Microsoft fellow looks at preparing the AI workforce, one community college at a time
Awarded a prestigious fellowship from Microsoft, Associate Professor Sarah L. Rodriguez aims to impact policy and programming around higher education’s approach to artificial intelligence workforce development.
As a 17-year-old in rural Texas, Sarah L. Rodriguez earned a full-ride Gates Millennium Scholarship that funded her through a decade of higher education, thanks to Microsoft co-founder Bill Gates.
So it was a bit of a full-circle moment when Rodriguez, now associate professor of engineering education at Virginia Tech, recently was awarded a senior fellowship from the Microsoft AI Economy Institute, an initiative of the AI for Good Lab focused on adapting to an artificial intelligence (AI)-driven world.

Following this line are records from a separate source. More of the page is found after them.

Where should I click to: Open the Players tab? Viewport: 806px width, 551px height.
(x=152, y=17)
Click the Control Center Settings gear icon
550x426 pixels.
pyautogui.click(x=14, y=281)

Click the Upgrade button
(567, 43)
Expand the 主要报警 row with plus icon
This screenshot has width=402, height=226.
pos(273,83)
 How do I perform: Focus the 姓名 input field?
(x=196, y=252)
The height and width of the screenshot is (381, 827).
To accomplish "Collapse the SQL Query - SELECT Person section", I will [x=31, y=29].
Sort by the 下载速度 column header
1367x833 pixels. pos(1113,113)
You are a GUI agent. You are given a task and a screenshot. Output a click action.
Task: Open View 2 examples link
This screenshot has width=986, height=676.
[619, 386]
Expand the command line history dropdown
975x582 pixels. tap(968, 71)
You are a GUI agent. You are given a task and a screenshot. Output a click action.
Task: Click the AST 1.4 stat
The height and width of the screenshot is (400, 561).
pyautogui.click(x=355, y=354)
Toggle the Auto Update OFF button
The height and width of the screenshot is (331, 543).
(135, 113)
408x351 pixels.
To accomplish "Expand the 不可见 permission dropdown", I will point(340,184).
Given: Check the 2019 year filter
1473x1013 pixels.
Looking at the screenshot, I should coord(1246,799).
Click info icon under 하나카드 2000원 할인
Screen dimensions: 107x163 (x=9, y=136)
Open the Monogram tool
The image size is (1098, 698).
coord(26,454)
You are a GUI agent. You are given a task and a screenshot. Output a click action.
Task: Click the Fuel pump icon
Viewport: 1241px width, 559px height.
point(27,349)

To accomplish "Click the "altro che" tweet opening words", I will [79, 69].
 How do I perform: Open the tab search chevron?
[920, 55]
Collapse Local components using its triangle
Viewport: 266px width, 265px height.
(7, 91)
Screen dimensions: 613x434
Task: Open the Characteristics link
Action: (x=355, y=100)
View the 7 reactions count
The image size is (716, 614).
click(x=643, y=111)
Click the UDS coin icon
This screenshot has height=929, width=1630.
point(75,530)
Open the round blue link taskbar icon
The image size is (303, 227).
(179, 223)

As one of only 17 fellows selected worldwide, Rodriguez will explore how U.S. community colleges are preparing students to thrive in a rapidly evolving AI ecosystem through programs, policy, and strategic partnerships.
An estimated 43 percent of American undergraduates are enrolled at a community college. Microcredentials, certificate programs, and other programming make community colleges a vital entry point for workforce development as AI reshapes careers across regions.
“We’re focused on understanding AI workforce development across U.S. community colleges and considering regional and contextualized influences,” Rodriguez said, noting that as a corporation, Microsoft needs an AI-fluent workforce itself. “Microsoft wants the best, the brightest, the most innovative, and they want it tomorrow — or they want it yesterday, actually.”
'The MVPs' of higher education
Rodriguez’s work was perfectly aligned with a call to understand how higher education responds to an economy transformed and disrupted by AI.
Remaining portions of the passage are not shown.